Render the lines starting with the line containing "The height and width of the screenshot is (846, 831)." and going on through the line containing "coordinates (268, 1044).", both included, as a Markdown table with a Row column numbering each line and a Line column holding it, leaving out blank lines.

START Data excerpts

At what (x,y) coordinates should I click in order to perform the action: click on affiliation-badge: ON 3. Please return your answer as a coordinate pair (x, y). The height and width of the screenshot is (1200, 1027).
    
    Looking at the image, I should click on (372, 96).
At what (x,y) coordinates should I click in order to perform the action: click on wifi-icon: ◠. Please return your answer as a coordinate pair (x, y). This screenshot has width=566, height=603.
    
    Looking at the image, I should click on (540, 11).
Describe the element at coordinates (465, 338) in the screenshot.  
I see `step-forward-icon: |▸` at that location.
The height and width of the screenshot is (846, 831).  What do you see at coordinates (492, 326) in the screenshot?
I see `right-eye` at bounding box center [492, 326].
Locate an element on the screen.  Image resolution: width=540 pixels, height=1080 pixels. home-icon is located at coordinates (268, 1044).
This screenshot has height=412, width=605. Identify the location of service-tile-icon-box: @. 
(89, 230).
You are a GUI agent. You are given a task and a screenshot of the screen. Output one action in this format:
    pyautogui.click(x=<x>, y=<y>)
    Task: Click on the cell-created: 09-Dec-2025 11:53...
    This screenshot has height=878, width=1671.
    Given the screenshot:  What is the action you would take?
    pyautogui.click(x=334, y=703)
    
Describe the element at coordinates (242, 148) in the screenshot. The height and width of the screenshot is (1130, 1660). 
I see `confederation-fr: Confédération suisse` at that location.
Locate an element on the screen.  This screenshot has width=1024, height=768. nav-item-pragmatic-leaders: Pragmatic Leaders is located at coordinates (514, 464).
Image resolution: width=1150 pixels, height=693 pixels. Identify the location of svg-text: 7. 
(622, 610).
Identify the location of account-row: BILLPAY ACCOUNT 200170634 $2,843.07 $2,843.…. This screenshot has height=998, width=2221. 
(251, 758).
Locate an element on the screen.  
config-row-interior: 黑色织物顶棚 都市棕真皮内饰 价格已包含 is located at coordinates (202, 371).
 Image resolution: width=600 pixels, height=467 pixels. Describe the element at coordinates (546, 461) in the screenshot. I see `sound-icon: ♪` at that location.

END Data excerpts

**Output**
| Row | Line |
|---|---|
| 1 | The height and width of the screenshot is (846, 831).  What do you see at coordinates (492, 326) in the screenshot? |
| 2 | I see `right-eye` at bounding box center [492, 326]. |
| 3 | Locate an element on the screen.  Image resolution: width=540 pixels, height=1080 pixels. home-icon is located at coordinates (268, 1044). |